はじめに ― 相続登記が「義務」になる時代へ
「親からマンションを相続したけれど、登記はまだ済ませていない」
「実家が祖父母の名義のままで放置されている」
こうした話は珍しくありません。従来、相続登記は任意だったため、相続人が登記をしないまま何十年も放置され、登記簿上の名義人が既に亡くなっている「所有者不明土地・建物」問題が全国で深刻化していました。
この問題を解決するため、2024年4月1日から民法・不動産登記法の改正が施行され、相続登記が義務化されました。対象はすべての不動産で、もちろん区分所有マンションも含まれます。
1. 相続登記義務化の内容
1-1. 義務の中身
「相続があったことを知った日から3年以内」に相続登記を申請する義務がある。
違反すると、10万円以下の過料(行政罰)に処される可能性がある。
過去に発生した相続でも、まだ登記していなければ義務化の対象となり、3年以内の対応が必要。
1-2. 「知った日」とは?
一般的には、被相続人(亡くなった方)の死亡を知った日。
ただし、相続人の存在が後で判明した場合は、その「判明した日」から3年がカウントされる。

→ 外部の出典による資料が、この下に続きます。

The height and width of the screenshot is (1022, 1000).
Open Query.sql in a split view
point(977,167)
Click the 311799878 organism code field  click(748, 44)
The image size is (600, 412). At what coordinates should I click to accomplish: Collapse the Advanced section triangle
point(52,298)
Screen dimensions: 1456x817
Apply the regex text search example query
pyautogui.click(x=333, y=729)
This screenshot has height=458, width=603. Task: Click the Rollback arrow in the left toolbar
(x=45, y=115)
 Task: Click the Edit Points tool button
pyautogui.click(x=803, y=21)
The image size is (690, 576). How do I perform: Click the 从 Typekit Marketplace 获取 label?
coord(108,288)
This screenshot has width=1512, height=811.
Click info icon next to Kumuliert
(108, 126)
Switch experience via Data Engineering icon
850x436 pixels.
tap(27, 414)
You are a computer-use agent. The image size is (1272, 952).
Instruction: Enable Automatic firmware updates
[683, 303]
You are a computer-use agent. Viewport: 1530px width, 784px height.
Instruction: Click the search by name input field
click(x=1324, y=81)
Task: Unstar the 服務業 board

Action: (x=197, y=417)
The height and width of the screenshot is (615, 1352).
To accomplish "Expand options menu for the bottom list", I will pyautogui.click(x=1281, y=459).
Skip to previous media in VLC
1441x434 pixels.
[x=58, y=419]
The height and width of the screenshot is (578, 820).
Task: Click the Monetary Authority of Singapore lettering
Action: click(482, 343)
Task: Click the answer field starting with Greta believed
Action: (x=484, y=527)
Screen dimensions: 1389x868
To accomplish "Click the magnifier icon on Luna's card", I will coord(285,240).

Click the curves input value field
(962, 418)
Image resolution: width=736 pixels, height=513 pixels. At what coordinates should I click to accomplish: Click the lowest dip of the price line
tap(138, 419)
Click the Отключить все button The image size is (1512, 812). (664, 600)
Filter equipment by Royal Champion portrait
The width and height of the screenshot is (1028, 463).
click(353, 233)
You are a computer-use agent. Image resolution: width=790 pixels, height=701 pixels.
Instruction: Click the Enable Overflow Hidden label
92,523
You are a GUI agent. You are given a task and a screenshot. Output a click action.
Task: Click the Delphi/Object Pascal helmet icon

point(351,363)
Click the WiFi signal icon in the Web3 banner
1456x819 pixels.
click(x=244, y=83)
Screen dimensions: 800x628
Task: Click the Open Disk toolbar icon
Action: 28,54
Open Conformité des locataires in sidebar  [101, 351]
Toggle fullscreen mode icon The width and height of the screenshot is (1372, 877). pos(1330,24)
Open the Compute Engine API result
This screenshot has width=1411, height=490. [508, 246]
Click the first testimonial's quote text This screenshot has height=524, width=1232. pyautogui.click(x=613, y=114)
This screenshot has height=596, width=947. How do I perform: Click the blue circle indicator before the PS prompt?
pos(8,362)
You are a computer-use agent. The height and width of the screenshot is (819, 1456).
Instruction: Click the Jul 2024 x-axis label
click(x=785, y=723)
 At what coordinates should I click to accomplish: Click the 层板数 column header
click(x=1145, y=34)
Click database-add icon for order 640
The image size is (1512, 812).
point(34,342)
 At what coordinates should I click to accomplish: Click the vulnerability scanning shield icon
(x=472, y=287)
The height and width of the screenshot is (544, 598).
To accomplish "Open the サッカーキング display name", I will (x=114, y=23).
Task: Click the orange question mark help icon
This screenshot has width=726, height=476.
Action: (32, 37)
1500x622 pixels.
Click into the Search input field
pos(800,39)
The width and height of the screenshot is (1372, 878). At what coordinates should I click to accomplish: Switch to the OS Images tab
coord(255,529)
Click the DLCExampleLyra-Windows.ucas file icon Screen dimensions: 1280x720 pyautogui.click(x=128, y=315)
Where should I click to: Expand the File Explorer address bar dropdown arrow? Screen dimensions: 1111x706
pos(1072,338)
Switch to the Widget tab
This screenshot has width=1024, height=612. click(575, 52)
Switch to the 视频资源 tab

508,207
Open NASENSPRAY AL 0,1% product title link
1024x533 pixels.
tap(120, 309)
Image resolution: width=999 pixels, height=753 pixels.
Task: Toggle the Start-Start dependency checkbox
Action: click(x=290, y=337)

したがって法律上は「知った日から」ですが、実務上は死亡日から3年以内と同じ感覚で考えておくのが安全です。
2. マンション相続で特に注意すべき理由
マンションは一戸建てや土地と比べて、相続登記が放置されることで大きな問題が生じやすい資産です。
2-1. 区分所有という特性
マンションは専有部分と共有部分から構成されます。登記が放置されると、管理組合が誰に請求すべきか分からなくなり、修繕積立金や管理費の徴収に支障が出ます。
2-2. 建替え・修繕の合意形成
大規模修繕や建替えには区分所有者の多数決が必要です。相続登記がされていない部屋があると「所有者不明」となり、同意を集められず計画が進められないケースが現実に発生しています。
2-3. 売却・賃貸の制約
登記簿上の所有者が亡くなったままでは、売買契約も賃貸契約も締結できません。金融機関の融資も下りないため、市場で流通させることが不可能になります。
3. ケース別に考える相続登記
ケース①:親から区分マンションを相続した
死亡を知った日から3年以内に登記申請が必要。
遺産分割協議に時間がかかる場合でも、期限が迫れば「とりあえず相続人全員の共有名義」で登記して義務を果たすのが安心です。
ケース②:兄弟姉妹など複数人で相続した
遺産分割協議がまとまらない場合でも、まずは法定相続分で共有名義にして登記。
その後に分割が決まれば、改めて持分移転登記をすれば良い。
ケース③:相続放棄をしたい場合
家裁で相続放棄の手続きを取れば、その人は最初から相続人でなかったことになるため登記義務は生じません。
ただの放置では放棄にならない点に注意が必要です。
ケース④:過去の相続で名義が古いまま
すでに相続が発生している場合も、施行日から3年以内に登記が必要。
長年放置された名義を整理するには、多くの戸籍を集める必要があり、手間もコストも増えるため、早めに動いた方が賢明です。
4. 義務化によるメリット
相続登記が義務化されることで、次のようなメリットが期待できます。
権利関係の明確化
売却や賃貸の際に取引がスムーズになる。管理業務の安定化
管理組合が確実に請求・連絡できるため、修繕積立金の滞納リスクを減らせる。将来のトラブル防止
早めに登記を済ませておけば、相続人同士の争いを防ぎやすい。
5. 相続登記の実務フロー
相続人の確定
戸籍を取り寄せ、誰が相続人かを確定。遺産分割協議
誰がマンションを所有するかを話し合い、協議書を作成。必要書類の準備
登記事項証明書、固定資産評価証明書、戸籍一式、遺産分割協議書など。法務局へ登記申請
司法書士に依頼するケースが多いが、自分で申請することも可能。
6. 専門家に相談する重要性
相続登記は書類の準備が煩雑で、期限を過ぎると過料のリスクがあります。
また、相続税の申告や遺産分割に関する争いがある場合には、司法書士だけでなく税理士や弁護士のサポートが欠かせません。
「登記」だけでなく、「税」「相続全体の整理」をワンセットで考えるのが安心です。
まとめ ― マンション所有者は特に注意!
相続登記は「相続があったことを知った日から3年以内」に申請義務
正当な理由なく怠れば、10万円以下の過料の可能性あり
マンションは管理組合との関係や売却の流通性から、登記を放置すると大きな支障が出る
遺産分割がまとまらなくても、まずは「共有名義」で登記すれば義務は果たせる
すでに放置されている過去の案件も対象となるため、今から確認と準備が必要
相続登記義務化は「国からの負担増」ではなく、「将来の大きなトラブルを防ぐための制度改革」と捉えるべきです。
自分や家族が所有するマンションの登記状況を見直し、必要であれば早めに専門家に相談しておくことが、資産を守る第一歩になります。